This page provides supplementary information for the following paper:
D.A. Bader and K. Madduri. A graph-theoretic analysis of the human protein-interaction network using multicore parallel algorithms. Parallel Computing, 34(11):627--639, 2008.
Protein interaction networks play an important role in understanding the functional and organizational principles of biological processes. Promising computational techniques for key systems biology research problems such as identification of signaling pathways, novel protein function prediction, and the study of disease mechanisms, are based on topological characteristics of the protein interactome. Several complex network models have been proposed to explain the evolution of protein networks, and these models primarily try to reproduce the topological features observed in yeast, the model eukaryote interactome. We study the structural properties of a high-confidence human interaction network, constructed by assimilating recent experimentally derived interaction data. We identify topological properties common to the yeast and human protein networks. A novel contribution of the work is the analysis of the degree-betweenness centrality correlation in these networks. Jeong et al. empirically showed that betweenness is positively correlated with the essentiality and evolutionary age of a protein. We observe that proteins with high betweenness centrality, but low connectivity are abundant in the human PIN.

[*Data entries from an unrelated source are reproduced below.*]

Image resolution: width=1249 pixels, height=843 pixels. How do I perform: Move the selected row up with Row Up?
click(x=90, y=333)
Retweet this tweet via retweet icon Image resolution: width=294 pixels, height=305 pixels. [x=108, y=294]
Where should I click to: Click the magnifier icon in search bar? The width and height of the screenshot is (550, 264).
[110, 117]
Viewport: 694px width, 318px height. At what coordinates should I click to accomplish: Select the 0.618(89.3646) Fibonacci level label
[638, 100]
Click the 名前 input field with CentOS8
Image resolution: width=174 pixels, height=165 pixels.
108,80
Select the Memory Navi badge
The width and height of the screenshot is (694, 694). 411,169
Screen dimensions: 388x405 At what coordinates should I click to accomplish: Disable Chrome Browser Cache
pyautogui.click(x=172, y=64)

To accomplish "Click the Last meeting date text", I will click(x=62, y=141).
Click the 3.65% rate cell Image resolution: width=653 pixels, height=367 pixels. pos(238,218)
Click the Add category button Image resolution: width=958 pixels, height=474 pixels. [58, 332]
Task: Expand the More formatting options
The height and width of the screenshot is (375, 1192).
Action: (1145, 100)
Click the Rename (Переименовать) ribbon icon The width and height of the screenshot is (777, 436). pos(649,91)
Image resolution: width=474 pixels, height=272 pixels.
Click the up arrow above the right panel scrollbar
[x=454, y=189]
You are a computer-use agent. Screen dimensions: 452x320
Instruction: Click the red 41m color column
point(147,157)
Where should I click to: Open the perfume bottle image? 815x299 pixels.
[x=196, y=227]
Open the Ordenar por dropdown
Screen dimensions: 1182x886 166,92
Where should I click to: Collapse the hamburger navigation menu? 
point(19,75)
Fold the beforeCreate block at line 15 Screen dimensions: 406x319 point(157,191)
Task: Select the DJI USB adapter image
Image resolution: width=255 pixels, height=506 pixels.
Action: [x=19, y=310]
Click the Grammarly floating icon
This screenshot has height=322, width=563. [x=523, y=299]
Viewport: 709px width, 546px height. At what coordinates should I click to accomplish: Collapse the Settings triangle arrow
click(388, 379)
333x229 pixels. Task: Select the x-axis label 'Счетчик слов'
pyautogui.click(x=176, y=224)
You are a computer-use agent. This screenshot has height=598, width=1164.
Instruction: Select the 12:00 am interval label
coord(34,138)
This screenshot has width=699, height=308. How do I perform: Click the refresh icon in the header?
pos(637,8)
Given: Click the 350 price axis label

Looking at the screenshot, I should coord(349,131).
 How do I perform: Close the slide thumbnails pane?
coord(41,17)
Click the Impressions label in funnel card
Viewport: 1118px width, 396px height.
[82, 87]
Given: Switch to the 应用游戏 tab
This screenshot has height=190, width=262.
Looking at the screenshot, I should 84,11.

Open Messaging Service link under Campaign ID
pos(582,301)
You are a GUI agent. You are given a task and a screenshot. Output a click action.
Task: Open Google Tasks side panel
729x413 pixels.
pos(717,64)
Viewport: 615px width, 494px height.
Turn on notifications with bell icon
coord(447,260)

We analyzed protein interaction data primarily from HPRD in this study. Here (gzipped txt file) is the undirected graph corresponding to the largest connected component in this dataset (HPRD Release 6, Jan 2007). Please contact Kamesh Madduri if you would like access to additional data presented in the analysis sections of the paper.
The multicore algorithms designed for this study are now available as part of the SNAP graph analysis framework.